▶ [EXTRACTED RECORDS]
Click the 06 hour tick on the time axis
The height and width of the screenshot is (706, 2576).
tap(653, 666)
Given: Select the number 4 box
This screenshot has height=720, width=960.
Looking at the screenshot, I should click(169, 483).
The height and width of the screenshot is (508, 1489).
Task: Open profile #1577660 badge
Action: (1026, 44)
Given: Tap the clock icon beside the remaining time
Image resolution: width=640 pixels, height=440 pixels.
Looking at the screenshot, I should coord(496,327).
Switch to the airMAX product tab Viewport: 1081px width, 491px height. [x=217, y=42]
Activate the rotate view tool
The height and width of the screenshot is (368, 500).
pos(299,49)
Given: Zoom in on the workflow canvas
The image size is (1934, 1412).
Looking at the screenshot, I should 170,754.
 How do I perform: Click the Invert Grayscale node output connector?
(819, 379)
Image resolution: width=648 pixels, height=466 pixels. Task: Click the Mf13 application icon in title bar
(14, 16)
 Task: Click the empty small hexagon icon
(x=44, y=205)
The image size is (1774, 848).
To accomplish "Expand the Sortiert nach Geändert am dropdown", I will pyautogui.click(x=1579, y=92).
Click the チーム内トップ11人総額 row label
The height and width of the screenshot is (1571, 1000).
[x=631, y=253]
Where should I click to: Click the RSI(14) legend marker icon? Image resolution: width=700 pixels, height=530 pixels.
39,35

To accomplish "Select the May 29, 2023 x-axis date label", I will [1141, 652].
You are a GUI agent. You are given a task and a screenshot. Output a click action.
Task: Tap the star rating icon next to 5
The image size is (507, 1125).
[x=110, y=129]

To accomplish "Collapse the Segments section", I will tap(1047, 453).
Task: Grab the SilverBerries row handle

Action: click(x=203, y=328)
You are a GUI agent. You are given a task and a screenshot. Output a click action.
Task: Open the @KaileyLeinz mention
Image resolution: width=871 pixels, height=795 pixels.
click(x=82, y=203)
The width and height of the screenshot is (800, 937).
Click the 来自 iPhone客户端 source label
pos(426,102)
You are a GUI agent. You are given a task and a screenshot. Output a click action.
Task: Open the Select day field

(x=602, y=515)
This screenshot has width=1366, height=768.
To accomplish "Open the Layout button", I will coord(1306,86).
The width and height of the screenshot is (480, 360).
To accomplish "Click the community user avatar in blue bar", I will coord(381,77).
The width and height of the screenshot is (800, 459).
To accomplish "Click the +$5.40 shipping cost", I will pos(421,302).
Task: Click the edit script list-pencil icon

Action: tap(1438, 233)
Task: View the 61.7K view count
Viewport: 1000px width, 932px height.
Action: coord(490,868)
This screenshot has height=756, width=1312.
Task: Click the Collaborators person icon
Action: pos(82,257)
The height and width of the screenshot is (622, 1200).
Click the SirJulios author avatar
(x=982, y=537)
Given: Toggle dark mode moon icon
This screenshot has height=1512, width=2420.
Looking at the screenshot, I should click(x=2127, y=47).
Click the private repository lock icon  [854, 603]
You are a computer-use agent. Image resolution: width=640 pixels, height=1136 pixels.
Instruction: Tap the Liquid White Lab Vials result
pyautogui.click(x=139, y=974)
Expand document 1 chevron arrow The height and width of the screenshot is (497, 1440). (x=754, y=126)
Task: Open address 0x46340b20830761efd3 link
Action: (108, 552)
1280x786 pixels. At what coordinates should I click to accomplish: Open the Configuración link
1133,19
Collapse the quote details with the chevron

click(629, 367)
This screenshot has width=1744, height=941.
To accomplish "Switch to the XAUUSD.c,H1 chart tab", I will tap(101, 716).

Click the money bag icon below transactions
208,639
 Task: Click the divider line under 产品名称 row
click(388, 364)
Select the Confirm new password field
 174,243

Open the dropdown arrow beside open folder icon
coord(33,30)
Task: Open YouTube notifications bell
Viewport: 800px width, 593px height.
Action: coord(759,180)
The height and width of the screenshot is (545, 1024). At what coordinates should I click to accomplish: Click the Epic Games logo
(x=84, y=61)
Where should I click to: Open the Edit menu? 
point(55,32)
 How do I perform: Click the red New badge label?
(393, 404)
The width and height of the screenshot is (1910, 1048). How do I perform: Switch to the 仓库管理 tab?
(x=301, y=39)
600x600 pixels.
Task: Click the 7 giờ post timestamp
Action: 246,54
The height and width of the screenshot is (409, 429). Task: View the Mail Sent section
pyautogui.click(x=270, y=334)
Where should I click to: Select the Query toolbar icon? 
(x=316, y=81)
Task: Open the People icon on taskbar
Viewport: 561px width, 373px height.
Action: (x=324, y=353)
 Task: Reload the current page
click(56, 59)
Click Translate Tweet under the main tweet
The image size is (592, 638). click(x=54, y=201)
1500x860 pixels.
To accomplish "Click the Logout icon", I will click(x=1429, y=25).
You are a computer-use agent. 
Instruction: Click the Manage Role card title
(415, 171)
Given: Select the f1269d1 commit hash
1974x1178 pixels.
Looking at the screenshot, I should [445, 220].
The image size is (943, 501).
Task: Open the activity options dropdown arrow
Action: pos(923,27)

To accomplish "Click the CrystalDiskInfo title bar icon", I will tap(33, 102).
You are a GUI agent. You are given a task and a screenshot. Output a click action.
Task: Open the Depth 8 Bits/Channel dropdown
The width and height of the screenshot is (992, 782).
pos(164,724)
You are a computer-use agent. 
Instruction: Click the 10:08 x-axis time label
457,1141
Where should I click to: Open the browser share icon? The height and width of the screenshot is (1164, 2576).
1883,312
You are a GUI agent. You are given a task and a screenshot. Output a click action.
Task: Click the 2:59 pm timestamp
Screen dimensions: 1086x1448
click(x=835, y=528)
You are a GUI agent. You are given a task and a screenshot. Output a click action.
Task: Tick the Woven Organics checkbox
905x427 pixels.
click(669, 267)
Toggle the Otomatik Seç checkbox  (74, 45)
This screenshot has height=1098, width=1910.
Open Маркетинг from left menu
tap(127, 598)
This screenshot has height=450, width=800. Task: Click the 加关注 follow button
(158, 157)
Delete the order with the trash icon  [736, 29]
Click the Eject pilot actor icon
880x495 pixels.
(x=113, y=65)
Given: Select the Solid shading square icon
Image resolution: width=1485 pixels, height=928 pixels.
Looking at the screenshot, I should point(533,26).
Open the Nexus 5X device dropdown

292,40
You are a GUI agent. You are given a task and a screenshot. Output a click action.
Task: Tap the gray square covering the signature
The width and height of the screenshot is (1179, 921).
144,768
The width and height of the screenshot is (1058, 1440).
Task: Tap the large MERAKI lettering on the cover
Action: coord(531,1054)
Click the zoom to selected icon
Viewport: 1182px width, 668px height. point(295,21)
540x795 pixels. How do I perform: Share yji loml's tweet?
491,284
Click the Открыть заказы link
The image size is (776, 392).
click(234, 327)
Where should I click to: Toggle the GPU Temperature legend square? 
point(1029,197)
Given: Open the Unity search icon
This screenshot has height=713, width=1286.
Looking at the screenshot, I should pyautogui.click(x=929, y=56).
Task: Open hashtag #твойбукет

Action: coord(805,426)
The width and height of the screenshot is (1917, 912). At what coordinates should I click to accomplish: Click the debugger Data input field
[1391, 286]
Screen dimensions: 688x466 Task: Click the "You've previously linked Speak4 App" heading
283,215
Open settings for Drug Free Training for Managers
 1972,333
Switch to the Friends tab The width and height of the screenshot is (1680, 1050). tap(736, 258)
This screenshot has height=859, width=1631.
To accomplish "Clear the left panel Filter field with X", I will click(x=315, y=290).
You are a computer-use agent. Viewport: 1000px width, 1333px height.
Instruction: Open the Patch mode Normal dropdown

▶ [DIRECTIONS] Where in the listing does the string "computer" appear? Copy every line that has it.

▶ [TASK SOLUTION]
You are a computer-use agent. Image resolution: width=640 pixels, height=1136 pixels.
You are a computer-use agent. 
You are a computer-use agent. 
You are a computer-use agent. Viewport: 1000px width, 1333px height.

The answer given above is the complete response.